■ Excerpt
——

Jump to Main Content
Exploring prediction uncertainty of spatial data in geostatistical and machine learning approaches
- Fouedjio, Francky, Klump, Jens
- Environmental earth sciences 2019 v.78 no.1 pp. 38
- artificial intelligence, forests, geostatistics, kriging, models, prediction, regression analysis, spatial data, uncertainty
- Geostatistical methods such as kriging with external drift (KED) as well as machine learning techniques such as quantile regression forest (QRF) have been extensively used for the modeling and prediction of spatially distributed continuous variables when auxiliary information is available everywhere within the region under study. In addition to providing predictions, both methods are able to deliver a quantification of the uncertainty associated with the prediction. In this paper, kriging with external drift and quantile regression forest are compared with respect to their ability to deliver reliable predictions and prediction uncertainties of spatial data. The comparison is carried out through both synthetic and real-world spatial data. The results indicate that the superiority of KED over QRF can be expected when there is a linear relationship between the variable of interest and auxiliary variables, and the variable of interest shows a strong or weak spatial correlation. In other hand, the superiority of QRF over KED can be expected when there is a non-linear relationship between the variable of interest and auxiliary variables, and the variable of interest exhibits a weak spatial correlation. Moreover, when there is a non-linear relationship between the variable of interest and auxiliary variables, and the variable of interest shows a strong spatial correlation, one can expect QRF outperforms KED in terms of prediction accuracy but not in terms of prediction uncertainty accuracy.

——

■ Input data
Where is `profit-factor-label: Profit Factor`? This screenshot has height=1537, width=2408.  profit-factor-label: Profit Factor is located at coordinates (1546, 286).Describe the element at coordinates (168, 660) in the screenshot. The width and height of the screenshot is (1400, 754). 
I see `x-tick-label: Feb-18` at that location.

——

■ Your assignment
In the abstract comparing kriging with external drift and quantile regression forest, under what conditions can QRF be expected to be superior to KED?

■ Solution for this exercise
When there is a non-linear relationship between the variable of interest and the auxiliary variables, and the variable of interest exhibits a weak spatial correlation.